Es en el testimonio de Carlos Chacho Alvarez donde se patentizan las cuestiones más fuertes y de mayor trascendencia. Esto es así, sobre todo, porque desde 2003, Alvarez ha sido funcionario estatal, primero de Néstor Kirchner y luego de Cristina Fernández. Radicado de modo casi permanente en Montevideo, el fundador del espacio político luego conocido como Frepaso, ha sido funcionario de alto rango como representante argentino ante el Mercosur, y ahora lo es de la Asociación Latinoamericana de Libre Comercio (ALADI). Son, en realidad, dos regias becas protegidas del mundanal ruido, un exilio dorado para el hombre que a mediados de los años ‘90 aparecía como una gran esperanza de la democracia argentina.

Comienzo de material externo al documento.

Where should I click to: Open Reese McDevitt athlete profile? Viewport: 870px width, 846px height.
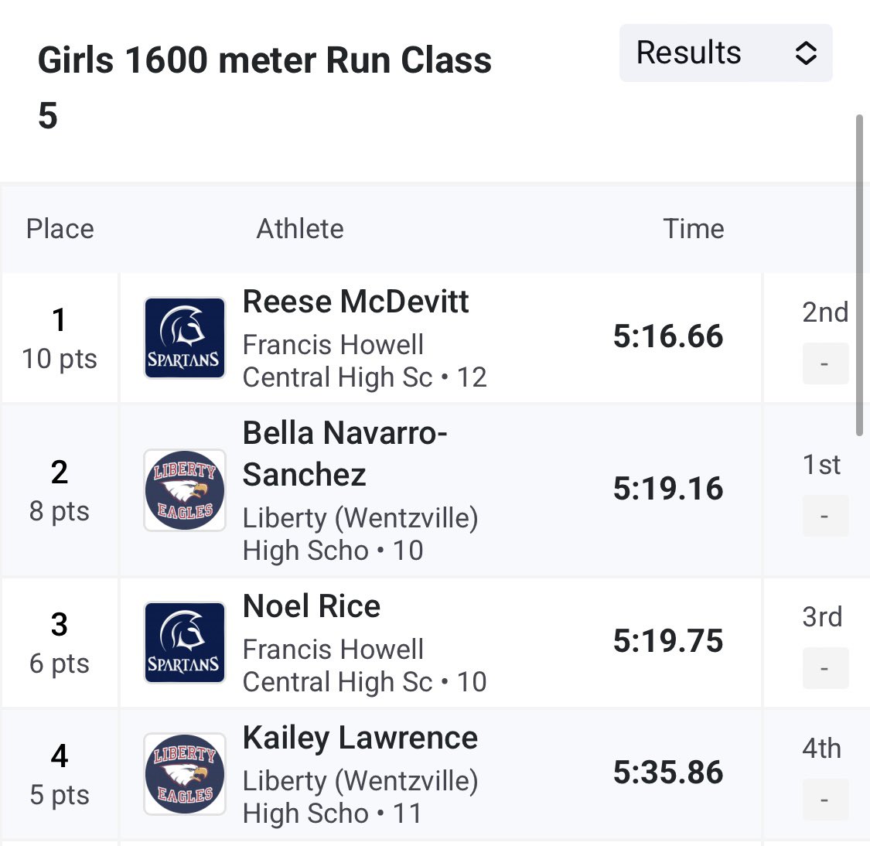(x=356, y=302)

Lo importante de la melancólica presentación de Alvarez es que, precisamente, no pudo aportar nada importante tocante a las coimas. Lo fascinante es que fue careado por el propio De la Rúa, un acusado convertido en fiscal. En ese cruce, que fue civilizado pero tenso, Alvarez no pudo aclarar por qué no habló de las coimas en su renuncia. Tampoco pudo informar por qué quiso volver al gobierno semanas más tarde de renunciar a la vicepresidencia. Ni siquiera queda claro por qué le pidió al Frepaso que siguiera en la Alianza, algo que sus compañeros obedecieron al pie de la letra. Casos dignos de mencionar fueron los de la secretaria de Ciencia y Técnica de De la Rúa, Adriana Puiggrós, que lo siguió siendo de Eduardo Duhalde hasta comienzos de 2002. O el del actual embajador en Lima, Darío Alessandro, que fue nada menos que jefe de la bancada radical-frepasista hasta la caída de ese gobierno.
Lo único que pudo confesar en la audiencia Alvarez, mas desdibujado que nunca, es que carecía de elementos de juicio de envergadura legal para presuponer que hubiera habido hechos de corrupción. Solo enarboló certezas “políticas”: que se lo dijo Antonio Cafiero, que se lo escuchó a Pontaquarto, que leyó notas periodísticas. Hasta los miembros del tribunal arquearon las cejas, advirtiendo la endeblez de quien debiera haber sido la clave de las audiencias, o sea el virtuoso, decente e inmaculado vicepresidente que renuncia a un gobierno cuando verifica episodios delincuenciales.
El juicio todavía tiene por delante varios meses mas de trabajo y no sería prudente descartar que aparezcan elementos de prueba que modifiquen las primeras impresionas. Deberán ser muy fornidos y creíbles, porque -de lo contrario- hasta para el propio oficialismo será poco grato tener que procesar el mal trago de una decisión favorable a De la Rúa.
De la Rúa no tiene futuro político ninguno. Es solo un hombre solo que se defiende de acusaciones que estima absolutamente exentas de veracidad. La suya es una peripecia política que feneció en diciembre de 2001. Pero lo notable y muy llamativo es que aquel ruidoso fracaso político solo haya recaído en los radicales, mientras que la casi totalidad de la primera línea del Frepaso se encuadró sin chistar en el kirchnerismo, donde muchos de sus integrantes treparon a posiciones prominentes. Además de los casos mencionados de Álvarez, Alessandro y Puiggrós, hay que incluir los de Diana Conti, Nilda Garré, Juan Manuel Abal Medina y Martín Sabatella, que van por la vida como si hubieran nacido en 2003.
El fracaso de la Alianza fue una tragedia nacional, de la que no son pocos los responsables, además del chivo emisario personificado en De la Rúa. Pero lo mas ruinoso que, sobre ese terrible traspié nacional se apoyó gran parte de la épica oficialista desde 2003, ciclo durante el cual Néstor Kirchner y Alberto Fernández invitaron a Marcelo Tinelli a la Casa Rosada para que grabaran, junto a ellos, sketches de su programa de TV donde se ridiculizaba gruesamente a la pasada gestión, cuyos responsables obviamente no podían defenderse. Habrá que esperar, pues, aunque a menudo ya se sabe que el tiempo es sabio y los entusiasmos de pasajeras omnipotencias se convierten en duras frustraciones.